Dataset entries

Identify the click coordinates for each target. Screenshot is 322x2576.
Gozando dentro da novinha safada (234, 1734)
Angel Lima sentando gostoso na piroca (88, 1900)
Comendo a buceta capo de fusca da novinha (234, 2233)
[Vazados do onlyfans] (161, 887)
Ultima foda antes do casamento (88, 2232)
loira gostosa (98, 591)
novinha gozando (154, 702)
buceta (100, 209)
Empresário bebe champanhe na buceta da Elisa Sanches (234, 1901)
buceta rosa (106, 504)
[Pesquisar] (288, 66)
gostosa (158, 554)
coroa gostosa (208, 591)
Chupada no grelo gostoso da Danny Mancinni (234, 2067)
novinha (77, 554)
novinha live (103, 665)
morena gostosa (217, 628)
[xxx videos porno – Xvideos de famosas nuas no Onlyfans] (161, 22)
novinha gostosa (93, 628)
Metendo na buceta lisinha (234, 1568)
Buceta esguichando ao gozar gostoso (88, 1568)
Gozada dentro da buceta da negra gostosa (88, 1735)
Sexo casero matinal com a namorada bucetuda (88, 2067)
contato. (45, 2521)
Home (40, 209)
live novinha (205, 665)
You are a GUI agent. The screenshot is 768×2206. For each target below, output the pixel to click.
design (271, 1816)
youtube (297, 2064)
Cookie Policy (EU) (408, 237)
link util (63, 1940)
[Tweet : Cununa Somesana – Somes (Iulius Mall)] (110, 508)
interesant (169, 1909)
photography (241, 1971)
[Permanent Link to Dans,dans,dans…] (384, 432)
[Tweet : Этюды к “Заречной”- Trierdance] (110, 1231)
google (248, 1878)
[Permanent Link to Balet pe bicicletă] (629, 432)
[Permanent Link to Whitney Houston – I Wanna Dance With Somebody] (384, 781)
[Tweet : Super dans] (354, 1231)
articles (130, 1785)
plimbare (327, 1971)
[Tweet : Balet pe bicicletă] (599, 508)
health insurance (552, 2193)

» **Goal of the exercise**
Copy all the lines above that hold the string "gostoso".

» **Answer box**
Angel Lima sentando gostoso na piroca (88, 1900)
Chupada no grelo gostoso da Danny Mancinni (234, 2067)
Buceta esguichando ao gozar gostoso (88, 1568)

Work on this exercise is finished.